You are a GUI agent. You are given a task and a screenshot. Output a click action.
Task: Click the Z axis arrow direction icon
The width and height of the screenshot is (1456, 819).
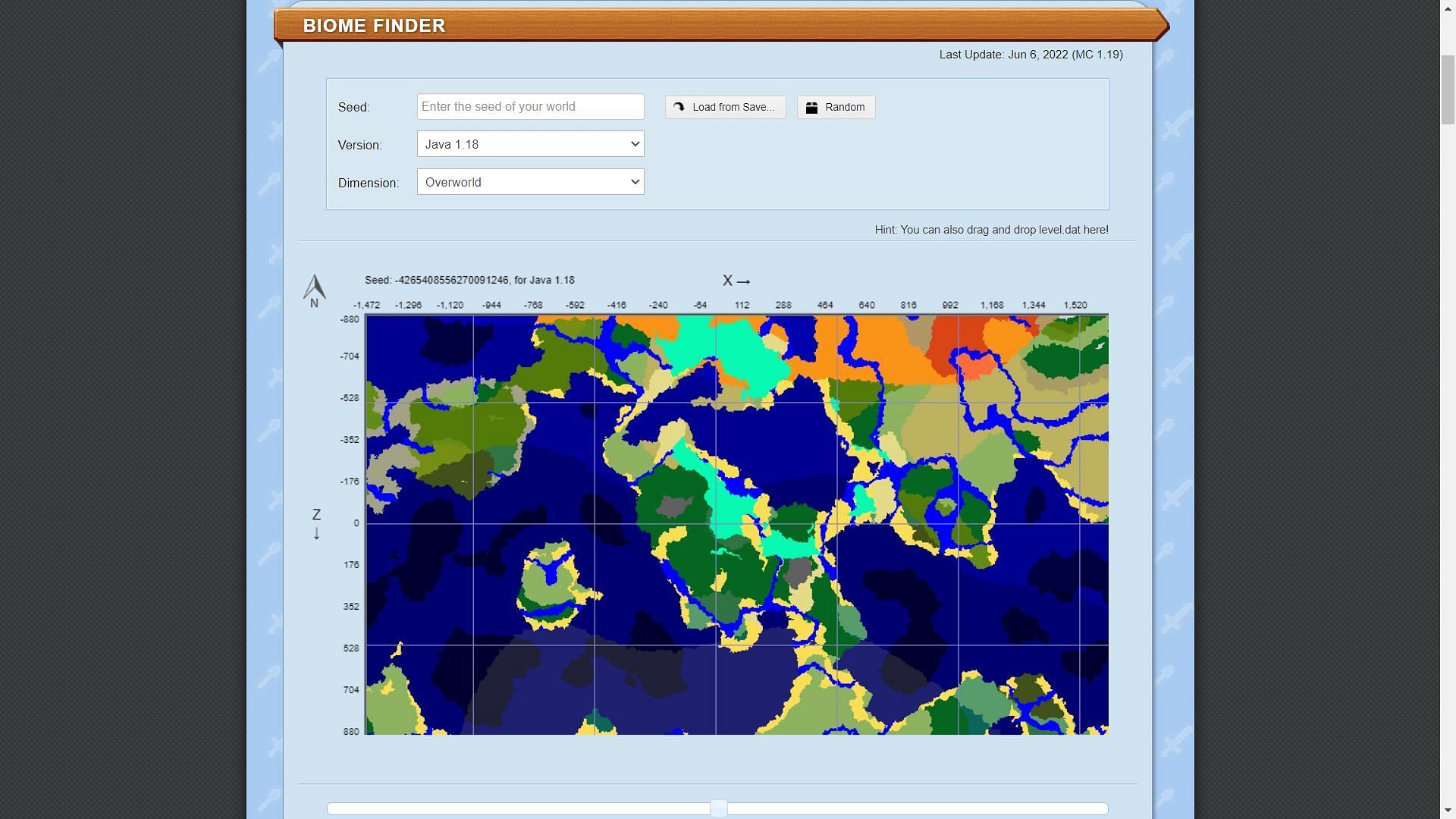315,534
..........
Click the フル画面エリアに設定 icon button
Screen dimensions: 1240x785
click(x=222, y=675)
..........
__Task requirements__.
Please transcribe the data verbatim, beginning at the line that contains "Click the フル画面エリアに設定 icon button" and stopping after the line that contains "click(x=222, y=675)".

__Exercise answer__.
Click the フル画面エリアに設定 icon button
Screen dimensions: 1240x785
click(x=222, y=675)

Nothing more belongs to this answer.